*Prompt:* Copy out the material below line for line, leaving out the pictures.

--- start ---

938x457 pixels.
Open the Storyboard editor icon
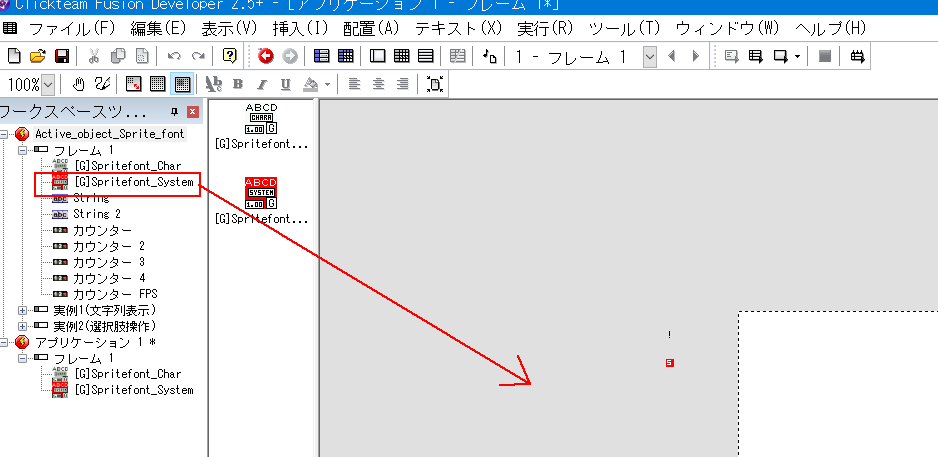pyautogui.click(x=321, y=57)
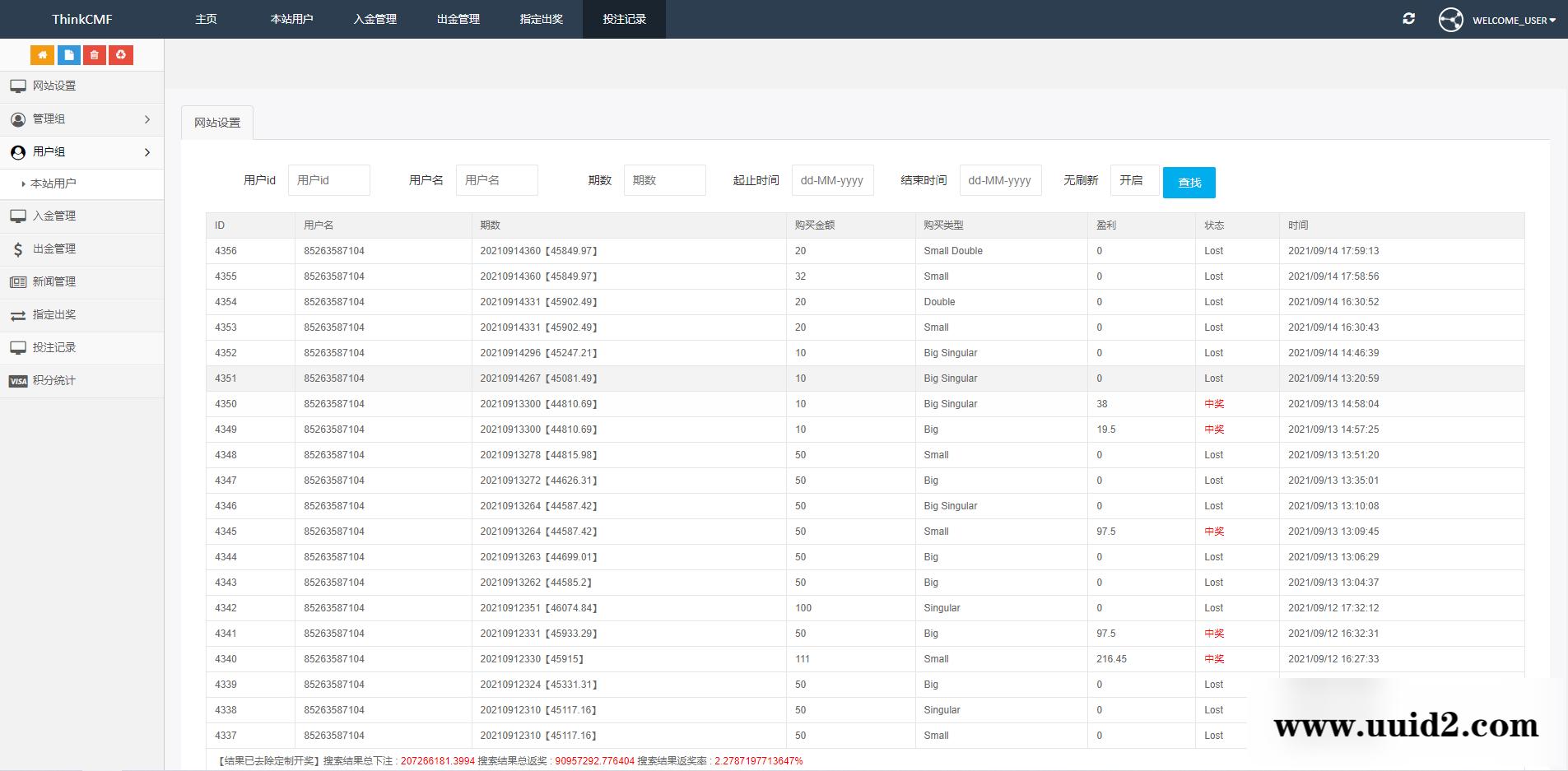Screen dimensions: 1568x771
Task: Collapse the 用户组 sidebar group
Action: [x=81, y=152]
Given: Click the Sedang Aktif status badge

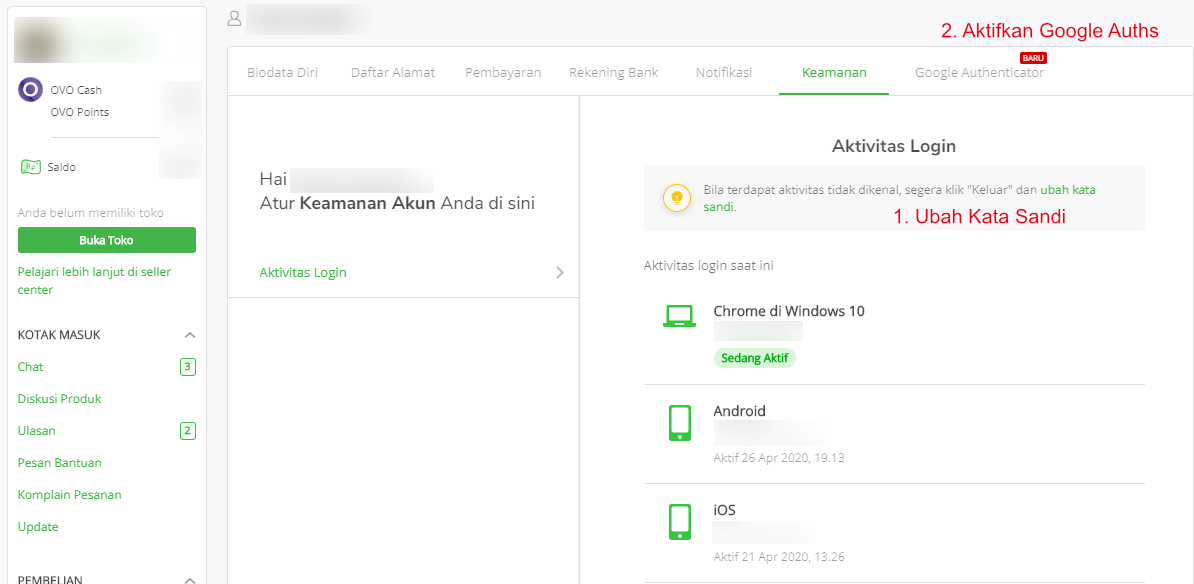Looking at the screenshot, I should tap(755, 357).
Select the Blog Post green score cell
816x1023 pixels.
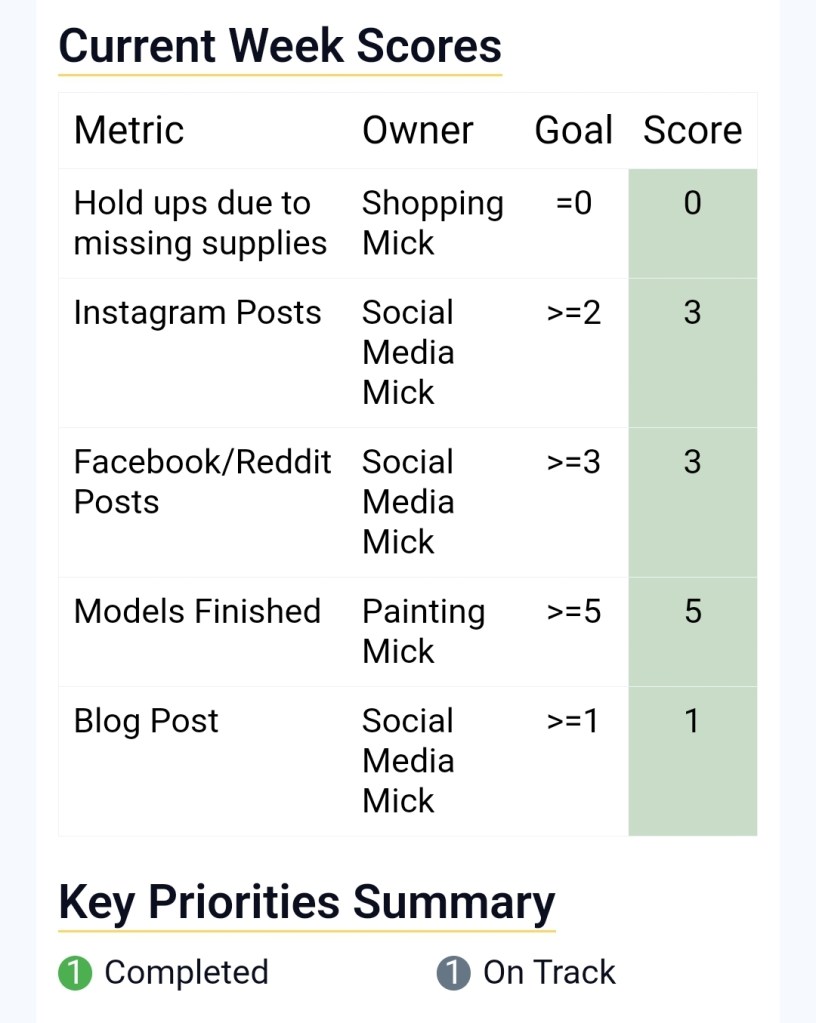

--- end ---

*The completed task:*
938x457 pixels.
Open the Storyboard editor icon
pyautogui.click(x=321, y=57)
Screen dimensions: 1568x771
Task: Collapse the 用户组 sidebar group
Action: [x=81, y=152]
Given: Click the Sedang Aktif status badge

Looking at the screenshot, I should tap(755, 357).
Select the Blog Post green score cell
816x1023 pixels.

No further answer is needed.